== Task brief ==
Reproduce each of the following records line for line, with no changes whatsoever.

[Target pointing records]
## Begin
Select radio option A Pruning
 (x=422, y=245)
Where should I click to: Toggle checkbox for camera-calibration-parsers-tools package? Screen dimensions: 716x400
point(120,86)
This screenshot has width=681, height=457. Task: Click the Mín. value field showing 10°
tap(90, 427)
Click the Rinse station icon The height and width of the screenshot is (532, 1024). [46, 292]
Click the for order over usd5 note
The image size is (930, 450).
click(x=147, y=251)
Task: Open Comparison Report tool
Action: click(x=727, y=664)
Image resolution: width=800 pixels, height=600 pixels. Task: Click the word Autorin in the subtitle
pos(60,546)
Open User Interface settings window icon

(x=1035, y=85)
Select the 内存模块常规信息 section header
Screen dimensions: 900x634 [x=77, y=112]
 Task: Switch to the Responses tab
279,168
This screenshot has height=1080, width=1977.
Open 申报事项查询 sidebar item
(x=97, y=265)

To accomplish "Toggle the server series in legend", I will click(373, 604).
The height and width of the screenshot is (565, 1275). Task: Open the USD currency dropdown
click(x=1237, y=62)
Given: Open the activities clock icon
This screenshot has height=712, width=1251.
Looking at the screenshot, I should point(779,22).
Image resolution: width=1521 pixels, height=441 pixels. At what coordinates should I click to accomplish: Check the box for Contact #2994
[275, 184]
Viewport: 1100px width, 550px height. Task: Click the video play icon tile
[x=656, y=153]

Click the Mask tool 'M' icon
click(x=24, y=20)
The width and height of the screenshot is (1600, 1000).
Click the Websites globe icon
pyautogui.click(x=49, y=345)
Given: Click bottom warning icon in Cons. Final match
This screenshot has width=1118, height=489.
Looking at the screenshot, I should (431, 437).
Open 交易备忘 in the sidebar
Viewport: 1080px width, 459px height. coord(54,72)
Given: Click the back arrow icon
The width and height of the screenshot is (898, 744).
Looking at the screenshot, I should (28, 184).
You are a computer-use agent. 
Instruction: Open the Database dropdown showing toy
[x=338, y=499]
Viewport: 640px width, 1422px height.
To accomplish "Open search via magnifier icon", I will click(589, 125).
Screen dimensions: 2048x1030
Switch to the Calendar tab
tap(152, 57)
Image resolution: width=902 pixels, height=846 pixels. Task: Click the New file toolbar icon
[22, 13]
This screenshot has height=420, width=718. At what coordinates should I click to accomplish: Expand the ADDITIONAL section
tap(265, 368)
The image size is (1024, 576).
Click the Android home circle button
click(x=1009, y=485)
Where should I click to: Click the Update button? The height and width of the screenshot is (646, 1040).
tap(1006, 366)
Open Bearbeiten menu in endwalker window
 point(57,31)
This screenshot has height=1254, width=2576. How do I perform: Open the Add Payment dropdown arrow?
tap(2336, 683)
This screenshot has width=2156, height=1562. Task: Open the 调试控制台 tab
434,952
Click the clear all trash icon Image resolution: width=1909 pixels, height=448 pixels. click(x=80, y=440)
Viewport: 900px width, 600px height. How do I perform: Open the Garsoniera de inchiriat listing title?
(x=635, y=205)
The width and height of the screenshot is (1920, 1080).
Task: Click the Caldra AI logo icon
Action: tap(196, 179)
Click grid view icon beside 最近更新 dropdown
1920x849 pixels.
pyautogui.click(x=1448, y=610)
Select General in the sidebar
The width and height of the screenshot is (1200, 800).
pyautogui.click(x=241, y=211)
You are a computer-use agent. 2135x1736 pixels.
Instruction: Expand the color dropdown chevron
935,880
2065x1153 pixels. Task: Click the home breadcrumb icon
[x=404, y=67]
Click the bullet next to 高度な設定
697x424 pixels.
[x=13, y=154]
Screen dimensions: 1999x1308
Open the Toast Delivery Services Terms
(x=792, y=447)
## End
== Written reply ==
Select radio option A Pruning
 (x=422, y=245)
Where should I click to: Toggle checkbox for camera-calibration-parsers-tools package? Screen dimensions: 716x400
point(120,86)
This screenshot has width=681, height=457. Task: Click the Mín. value field showing 10°
tap(90, 427)
Click the Rinse station icon The height and width of the screenshot is (532, 1024). [46, 292]
Click the for order over usd5 note
The image size is (930, 450).
click(x=147, y=251)
Task: Open Comparison Report tool
Action: click(x=727, y=664)
Image resolution: width=800 pixels, height=600 pixels. Task: Click the word Autorin in the subtitle
pos(60,546)
Open User Interface settings window icon

(x=1035, y=85)
Select the 内存模块常规信息 section header
Screen dimensions: 900x634 [x=77, y=112]
 Task: Switch to the Responses tab
279,168
This screenshot has height=1080, width=1977.
Open 申报事项查询 sidebar item
(x=97, y=265)

To accomplish "Toggle the server series in legend", I will click(373, 604).
The height and width of the screenshot is (565, 1275). Task: Open the USD currency dropdown
click(x=1237, y=62)
Given: Open the activities clock icon
This screenshot has height=712, width=1251.
Looking at the screenshot, I should point(779,22).
Image resolution: width=1521 pixels, height=441 pixels. At what coordinates should I click to accomplish: Check the box for Contact #2994
[275, 184]
Viewport: 1100px width, 550px height. Task: Click the video play icon tile
[x=656, y=153]

Click the Mask tool 'M' icon
click(x=24, y=20)
The width and height of the screenshot is (1600, 1000).
Click the Websites globe icon
pyautogui.click(x=49, y=345)
Given: Click bottom warning icon in Cons. Final match
This screenshot has width=1118, height=489.
Looking at the screenshot, I should (431, 437).
Open 交易备忘 in the sidebar
Viewport: 1080px width, 459px height. coord(54,72)
Given: Click the back arrow icon
The width and height of the screenshot is (898, 744).
Looking at the screenshot, I should (28, 184).
You are a computer-use agent. 
Instruction: Open the Database dropdown showing toy
[x=338, y=499]
Viewport: 640px width, 1422px height.
To accomplish "Open search via magnifier icon", I will click(589, 125).
Screen dimensions: 2048x1030
Switch to the Calendar tab
tap(152, 57)
Image resolution: width=902 pixels, height=846 pixels. Task: Click the New file toolbar icon
[22, 13]
This screenshot has height=420, width=718. At what coordinates should I click to accomplish: Expand the ADDITIONAL section
tap(265, 368)
The image size is (1024, 576).
Click the Android home circle button
click(x=1009, y=485)
Where should I click to: Click the Update button? The height and width of the screenshot is (646, 1040).
tap(1006, 366)
Open Bearbeiten menu in endwalker window
 point(57,31)
This screenshot has height=1254, width=2576. How do I perform: Open the Add Payment dropdown arrow?
tap(2336, 683)
This screenshot has width=2156, height=1562. Task: Open the 调试控制台 tab
434,952
Click the clear all trash icon Image resolution: width=1909 pixels, height=448 pixels. click(x=80, y=440)
Viewport: 900px width, 600px height. How do I perform: Open the Garsoniera de inchiriat listing title?
(x=635, y=205)
The width and height of the screenshot is (1920, 1080).
Task: Click the Caldra AI logo icon
Action: tap(196, 179)
Click grid view icon beside 最近更新 dropdown
1920x849 pixels.
pyautogui.click(x=1448, y=610)
Select General in the sidebar
The width and height of the screenshot is (1200, 800).
pyautogui.click(x=241, y=211)
You are a computer-use agent. 2135x1736 pixels.
Instruction: Expand the color dropdown chevron
935,880
2065x1153 pixels. Task: Click the home breadcrumb icon
[x=404, y=67]
Click the bullet next to 高度な設定
697x424 pixels.
[x=13, y=154]
Screen dimensions: 1999x1308
Open the Toast Delivery Services Terms
(x=792, y=447)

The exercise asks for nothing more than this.